# Exercise instructions
Which lines run from the one containing "Instruction: Click inside" to the end of the entries? Copy them exactly, both ends included, and give nothing else.

[Entries shown]

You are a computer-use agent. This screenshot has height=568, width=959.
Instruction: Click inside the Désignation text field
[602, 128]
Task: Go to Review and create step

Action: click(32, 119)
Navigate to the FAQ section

[/Entries shown]

# Reply to the task
Instruction: Click inside the Désignation text field
[602, 128]
Task: Go to Review and create step

Action: click(32, 119)
Navigate to the FAQ section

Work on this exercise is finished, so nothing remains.